--- START ---

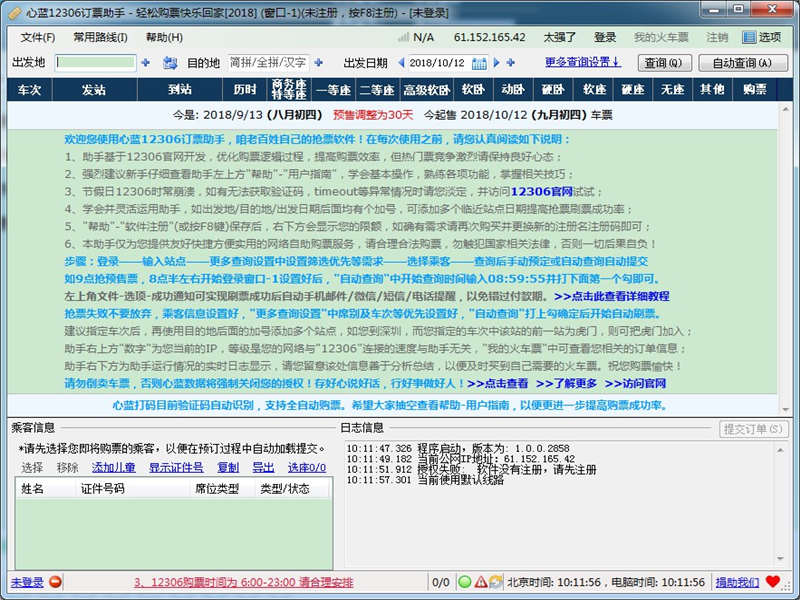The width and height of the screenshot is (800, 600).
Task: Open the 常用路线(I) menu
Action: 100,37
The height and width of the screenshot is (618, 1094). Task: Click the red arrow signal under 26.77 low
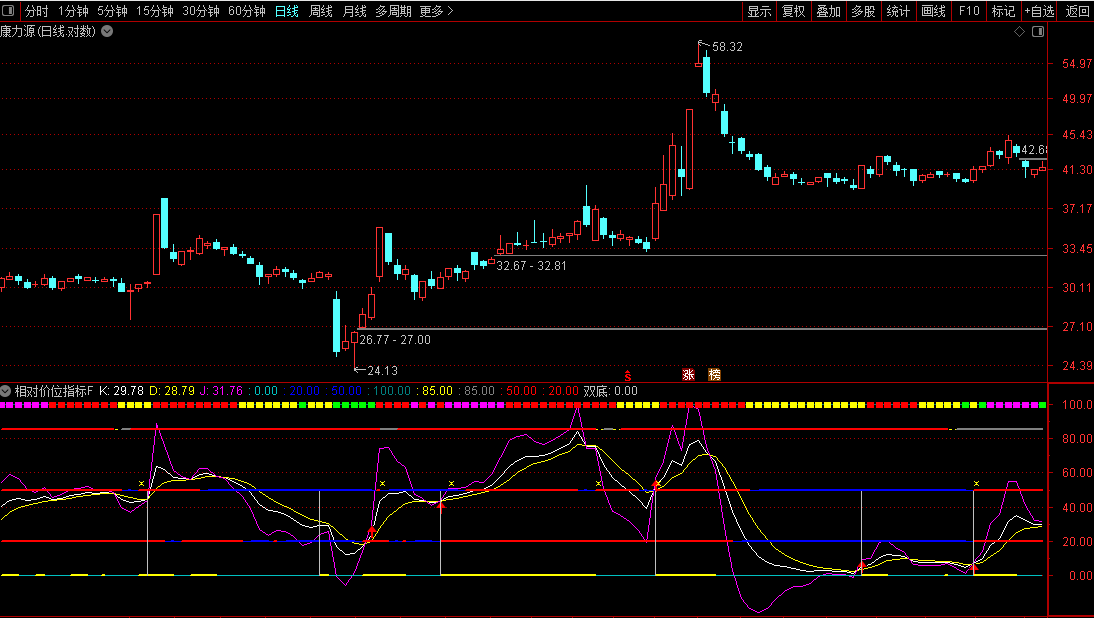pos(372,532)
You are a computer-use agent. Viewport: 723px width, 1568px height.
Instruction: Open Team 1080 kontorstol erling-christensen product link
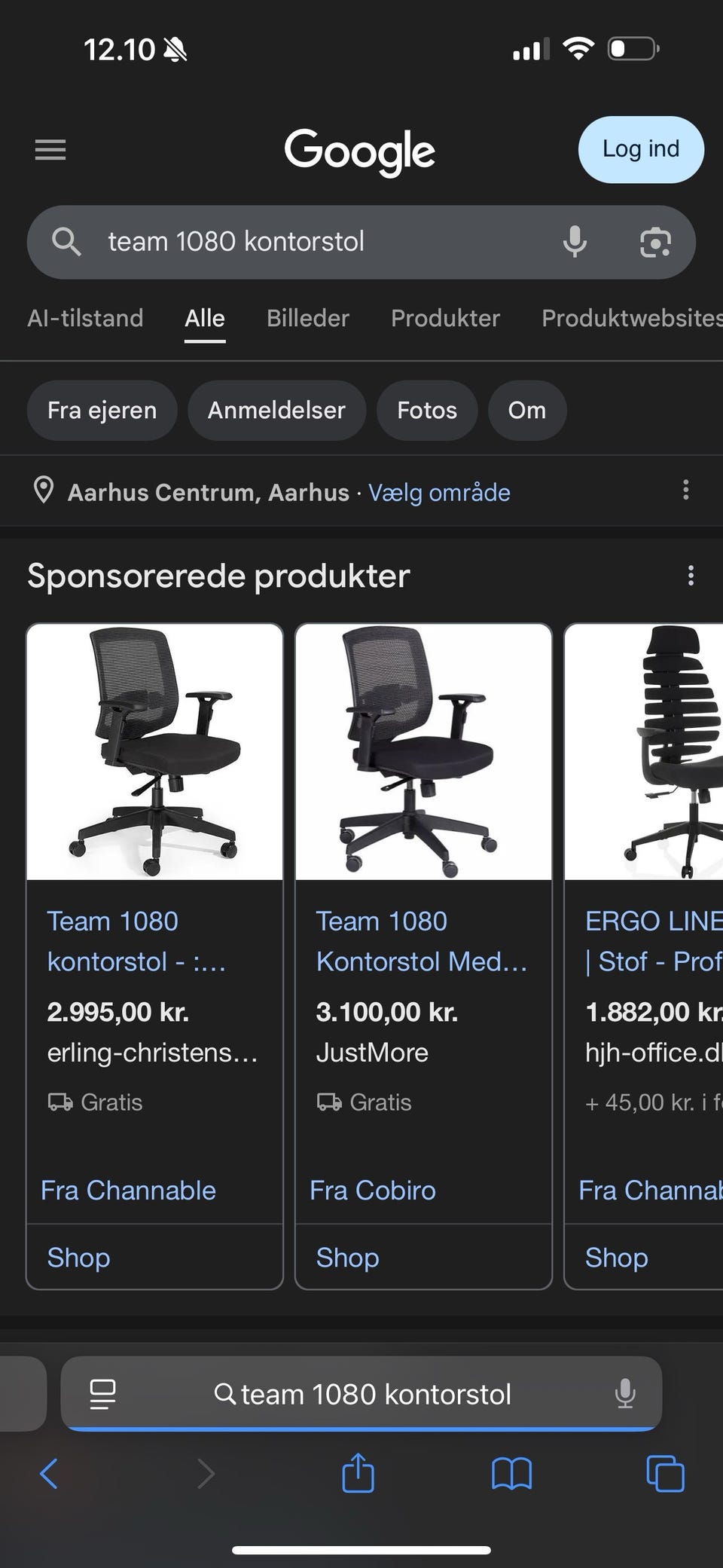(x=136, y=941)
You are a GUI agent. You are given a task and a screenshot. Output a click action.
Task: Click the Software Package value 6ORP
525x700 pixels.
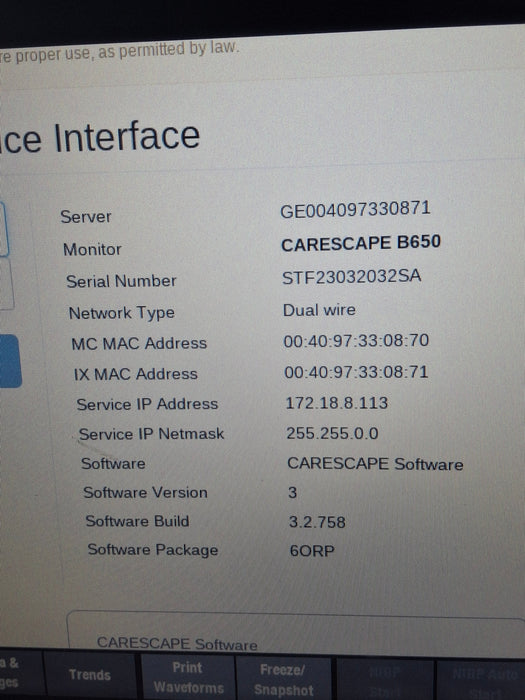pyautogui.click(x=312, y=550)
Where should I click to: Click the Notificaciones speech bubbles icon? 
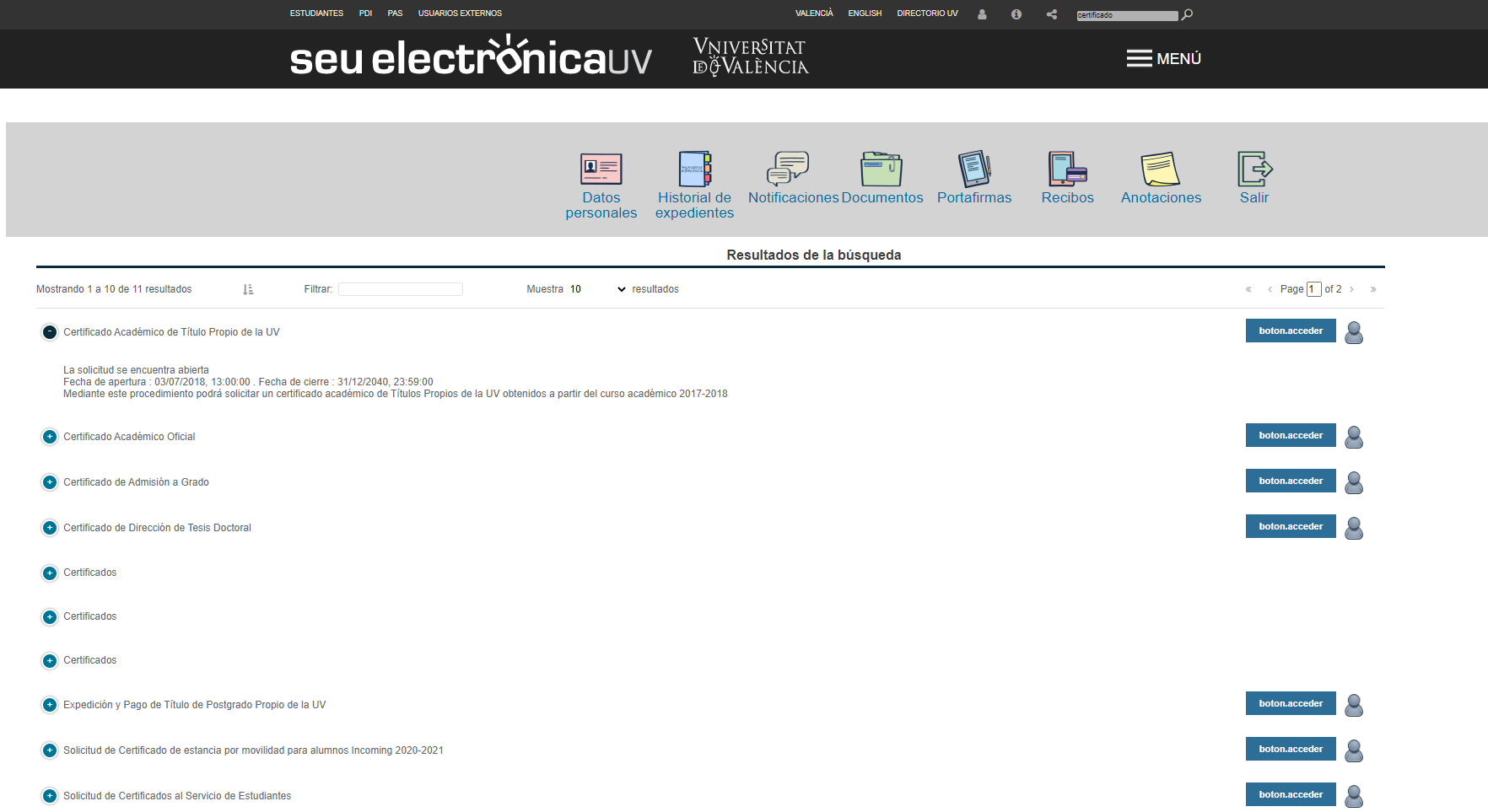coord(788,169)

--- END ---

(PROBLEM DETAILS): Exactly the lines from the one containing "Instruction: Open Team" through the end of the data above: repeat those, both ends included, and nothing else. Skip the pictures.

(ANSWER FOR THIS EXERCISE):
Instruction: Open Team 1080 kontorstol erling-christensen product link
(x=136, y=941)
You are a GUI agent. You are given a task and a screenshot. Output a click action.
Task: Click the Software Package value 6ORP
525x700 pixels.
pyautogui.click(x=312, y=550)
Where should I click to: Click the Notificaciones speech bubbles icon? 
coord(788,169)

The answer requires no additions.